Hey Love Bees! 🐝
Today’s recipe is an ode to one of the best soups I’ve ever tasted; a deliciously thick roasted red pepper soup, that I had one winter in Canada.
I remember it well. It was a bitterly cold night, and (after enduring hours of interrogation at the airport – I have no idea why!) I finally arrived at my budget hotel in Toronto.
This was 12 years ago, and back then being gluten-free was a lot more difficult than it is today. I was absolutely famished, but I soon realised that there was nothing on the menu that I could eat. My heart sank, but then, the kind chef took pity on me and offered to make me some soup. (Even though the kitchens were closing!)
The soup arrived in an understated polystyrene cup, and, as grateful as I was to have it, I didn’t have the highest hopes for it.
Then I tasted it, and I was absolutely blown away! It was thick, rich and incredibly tasty – like no soup I’d ever had before!
That soup turned out to be the silver lining, to what was an otherwise very stressful (and humiliating) day.
Later, when I got home, I was excited to try and recreate it – and I’ve been enjoying making (and slurping!) this incredible soup ever since!
I hope you enjoy it as much as I do!
Roasted Red Pepper and Lentil Soup
To make this soup, first, preheat your oven to 200℃ (392℉). Then wash and slice approximately 4 red bell peppers (400g) into 1-1.5 inch wide pieces.
Place them on a lined baking tray, season with a little salt and pepper and roast for 30 minutes.
While the peppers are roasting, thoroughly rinse and then simmer your red lentils. (This recipe calls for 2 cups of cooked red lentils, however, I always like to make up more than this, so that I can use them in curries, stews and sauces throughout the week).
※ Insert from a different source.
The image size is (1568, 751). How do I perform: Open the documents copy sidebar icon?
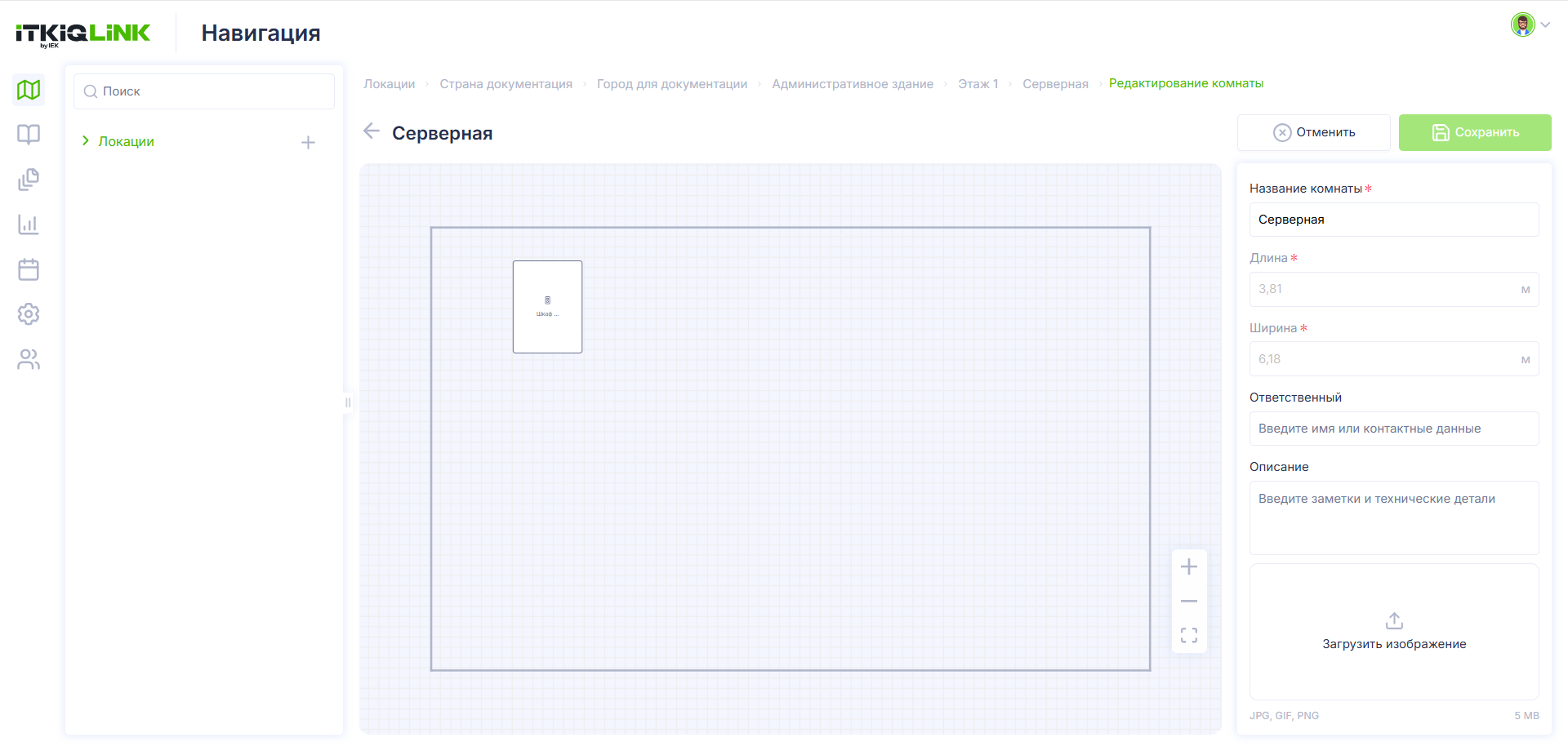click(29, 180)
When the red peppers and lentils are cooked, whip out your blender (or food processor) and into it, place 2 cups of cooked red lentils, your roasted peppers, 1 cup of vegetable stock (I like to use Marigold Low-Salt Vegetable Bouillion), 4 tablespoons of tomato puree, 4 tablespoons of single soya cream, 2 tablespoons of lemon juice, 2 tablespoons of nutritional yeast, 4 teaspoons of paprika, 2 teaspoons of garlic granules, 1/2 a teaspoon of cayenne pepper and 1/4 of a teaspoon of salt.
Blitz until smooth, then gently reheat in a pan.
Finally, garnish with parsley and black pepper, and enjoy!
- 400g red bell pepper (approx. 4 medium-sized peppers)
- 2 cups cooked red lentils
- 1 cup vegetable stock
- 4 tbsp tomato puree
- 4 tbsp single soy cream
- 2 tbsp nutritional yeast
- 2 tbsp lemon juice
- 4 tsp ground paprika
- 2 tsp garlic granules
- 1/2 tsp cayenne pepper
- 1/4 tsp salt
- A little parsley and black pepper to garnish
- Preheat your oven to 200℃ (392℉)
- Wash and cut peppers into 1-1.5" slices. Place across a lined baking tray, season with a little salt and pepper, and bake for 30 minutes.
- When the peppers have roasted, place them into a blender or food processor, along with the cooked red lentils, vegetable stock, tomato puree, soy cream, nutritional yeast, lemon juice, ground paprika, garlic granules, cayenne pepper and salt.
- Blitz until smooth, gently reheat if needed and garnish with parsley and black pepper. Enjoy!